Sleep Violence Epidemiology in UK
First created | 10/02/2000
Last edited |
- Ohayon MM, Caulet M, Priest RG. Violent behaviour during sleep. J Clin Psychiatry 1997;58:369-76.
Prior our study, there were no epidemiological data available from either the general population or sleep centers to confirm or quantify the frequency of Violent Behavior during Sleep.
The consequences for patients exhibiting Violent Behavior during Sleep range from benign acting out during sleep to self-mutilating injuries, murder or suicide. There are patients with Violent Behavior during Sleep who remain untreated for several years before seeking medical consultation and instead pursue idiosyncratic and often ineffective remedies to attempt to suppress their acting out behaviors.Until recently, a common assumption was that most acts of violence perpetrated during sleep were attributable to night terrors or sleepwalking episodes. In the eighties, Schenk et al. described a new syndrome, REM-sleep Behavior Disorder (RBD), characterized as "injuries or disruptive behaviors emerging during REM sleep, which ordinarily exhibits a generalized skeletal muscle atonia". In normal REM sleep, this protective measure of atonia was said to prevent the physical acting out of the dream but in subjects suffering from REM-sleep Behavior Disorder this atonia is absent, often resulting in injurious behavior to self or others (13, 14).Aggression associated with sleep was also reported in other types of sleep disorders but not as an essential diagnostic feature. Such was the case of somnambulism (3, 5, 6, 15, 16) and night terrors (15, 16), both parasomnias occurring during NREM sleep. Violent behavioral patterns might also occur in subjects suffering from nocturnal seizures (14, 16-19), in the transitional period between sleep and complete wakefulness (sleep drunkenness) (10, 20) or in some neurological diseases (21-23).
RESEARCH
We investigated the prevalence of violent or injurious behaviors occurring in sleep and the associated psychiatric risk factors in a representative UK sample of 2078 men and 2894 women. These individuals were between the ages of 15 to 100 (representing 79.8% of those contacted). They participated in a telephone interview directed by the Sleep-EVAL expert system specially designed for conducting such diagnostic telephone surveys.
RESULTS
Two percent (2.1%, n=106) of respondents reported currently experiencing violent or injurious behavior during sleep (VBS). The VBS group experienced more sleep terrors and daytime sleepiness than the non-VBS group.

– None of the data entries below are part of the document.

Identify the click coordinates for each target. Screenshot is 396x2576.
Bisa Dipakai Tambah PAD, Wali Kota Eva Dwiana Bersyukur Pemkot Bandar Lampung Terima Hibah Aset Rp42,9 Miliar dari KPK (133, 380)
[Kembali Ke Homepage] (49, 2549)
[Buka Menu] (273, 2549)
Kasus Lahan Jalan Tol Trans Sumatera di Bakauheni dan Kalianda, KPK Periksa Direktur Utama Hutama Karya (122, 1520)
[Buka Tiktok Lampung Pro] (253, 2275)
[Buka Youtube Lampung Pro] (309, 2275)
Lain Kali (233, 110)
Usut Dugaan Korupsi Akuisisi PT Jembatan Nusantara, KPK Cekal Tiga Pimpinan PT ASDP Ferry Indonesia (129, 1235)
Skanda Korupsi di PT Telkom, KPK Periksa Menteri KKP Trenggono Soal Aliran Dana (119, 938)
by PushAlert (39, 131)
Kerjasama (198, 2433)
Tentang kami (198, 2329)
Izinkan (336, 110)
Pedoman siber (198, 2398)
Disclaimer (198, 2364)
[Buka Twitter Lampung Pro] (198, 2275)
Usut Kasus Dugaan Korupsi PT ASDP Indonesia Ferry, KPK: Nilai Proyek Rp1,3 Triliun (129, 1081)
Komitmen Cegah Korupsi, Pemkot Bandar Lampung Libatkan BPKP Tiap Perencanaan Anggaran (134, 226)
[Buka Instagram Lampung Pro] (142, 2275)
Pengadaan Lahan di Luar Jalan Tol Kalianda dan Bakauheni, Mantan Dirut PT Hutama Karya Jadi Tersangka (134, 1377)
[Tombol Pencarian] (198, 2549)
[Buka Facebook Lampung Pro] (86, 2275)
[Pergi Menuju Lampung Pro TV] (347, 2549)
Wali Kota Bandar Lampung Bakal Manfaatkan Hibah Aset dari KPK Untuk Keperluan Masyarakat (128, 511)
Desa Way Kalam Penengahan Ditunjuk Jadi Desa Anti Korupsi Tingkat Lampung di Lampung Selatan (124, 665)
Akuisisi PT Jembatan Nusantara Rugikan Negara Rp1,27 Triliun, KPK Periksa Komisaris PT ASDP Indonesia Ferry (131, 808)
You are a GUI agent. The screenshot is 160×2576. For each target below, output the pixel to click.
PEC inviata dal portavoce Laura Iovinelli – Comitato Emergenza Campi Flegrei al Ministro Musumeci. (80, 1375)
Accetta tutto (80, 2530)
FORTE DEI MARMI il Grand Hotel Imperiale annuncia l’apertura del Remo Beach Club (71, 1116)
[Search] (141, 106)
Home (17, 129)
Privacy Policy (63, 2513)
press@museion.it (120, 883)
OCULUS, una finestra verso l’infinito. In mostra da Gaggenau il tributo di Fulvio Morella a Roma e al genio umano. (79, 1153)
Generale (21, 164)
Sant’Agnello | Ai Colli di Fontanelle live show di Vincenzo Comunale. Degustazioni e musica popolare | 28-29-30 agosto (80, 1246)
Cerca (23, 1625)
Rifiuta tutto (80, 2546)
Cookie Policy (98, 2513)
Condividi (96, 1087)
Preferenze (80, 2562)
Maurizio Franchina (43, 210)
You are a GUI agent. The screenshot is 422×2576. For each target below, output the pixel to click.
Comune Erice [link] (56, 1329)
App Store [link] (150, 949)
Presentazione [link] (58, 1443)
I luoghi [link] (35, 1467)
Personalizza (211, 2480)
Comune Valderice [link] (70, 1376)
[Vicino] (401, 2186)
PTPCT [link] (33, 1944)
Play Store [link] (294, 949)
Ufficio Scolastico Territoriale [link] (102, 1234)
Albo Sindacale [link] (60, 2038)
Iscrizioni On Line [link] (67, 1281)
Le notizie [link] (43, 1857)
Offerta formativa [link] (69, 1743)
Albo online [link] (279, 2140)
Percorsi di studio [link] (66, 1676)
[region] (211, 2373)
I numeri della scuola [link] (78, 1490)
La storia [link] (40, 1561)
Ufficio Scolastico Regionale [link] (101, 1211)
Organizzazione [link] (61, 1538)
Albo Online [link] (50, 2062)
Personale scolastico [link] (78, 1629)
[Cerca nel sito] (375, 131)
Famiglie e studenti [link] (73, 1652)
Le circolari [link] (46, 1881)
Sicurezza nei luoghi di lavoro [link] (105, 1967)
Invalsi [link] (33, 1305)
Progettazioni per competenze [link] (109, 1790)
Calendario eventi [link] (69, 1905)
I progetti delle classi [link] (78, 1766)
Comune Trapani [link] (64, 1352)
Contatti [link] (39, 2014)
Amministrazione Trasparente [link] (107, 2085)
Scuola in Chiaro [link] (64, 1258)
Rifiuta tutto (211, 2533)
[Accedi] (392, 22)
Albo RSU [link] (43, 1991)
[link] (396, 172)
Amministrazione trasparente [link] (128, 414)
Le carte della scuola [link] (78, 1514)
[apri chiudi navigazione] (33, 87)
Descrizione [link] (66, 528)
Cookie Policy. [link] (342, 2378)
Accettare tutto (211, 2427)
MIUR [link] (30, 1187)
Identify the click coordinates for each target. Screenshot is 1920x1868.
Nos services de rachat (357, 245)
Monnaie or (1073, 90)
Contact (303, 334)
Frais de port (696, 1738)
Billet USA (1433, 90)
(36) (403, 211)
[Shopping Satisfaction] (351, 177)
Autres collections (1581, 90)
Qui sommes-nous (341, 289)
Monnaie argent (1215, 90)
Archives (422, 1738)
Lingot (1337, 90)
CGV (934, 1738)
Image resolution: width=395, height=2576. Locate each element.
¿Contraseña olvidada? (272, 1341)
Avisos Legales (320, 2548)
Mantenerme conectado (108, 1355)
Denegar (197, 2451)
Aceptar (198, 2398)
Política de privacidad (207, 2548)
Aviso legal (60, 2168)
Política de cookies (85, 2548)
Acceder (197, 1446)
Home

Sleep talking, bruxism, and hypnic jerks were more frequent within the VBS than the other group, as were hypnagogic hallucinations (especially the experience of being attacked), the incidence of smoking, caffeine and bedtime alcohol intake. The VBS group also reported current features of anxiety and mood disorders significantly more frequently, and reported being hospitalized more often during the previous 12 months, than the non-VBS group. Higher risks of reporting Violent Behavior during Sleep were found in subjects with mood or anxiety disorders only when co-occurring with other symptoms. We have showed a number of sleep, mental disorder and other general health factors that characterize those experiencing episodes of violent behavior during sleep.
THESE FINDINGS SUGGEST THAT SPECIFIC FACTORS, PERHAPS REFLECTING AN INTERACTION OF LIFESTYLE AND HEREDITARY CONTRIBUTIONS, MAY BE RESPONSIBLE FOR THE OBSERVED VARIABILITY IN THIS RARE BUT POTENTIALLY SERIOUS CONDITION.
Ohayon MM, Caulet M, Priest RG. Violent behaviour during sleep. J Clin Psychiatry 1997;58:369-76.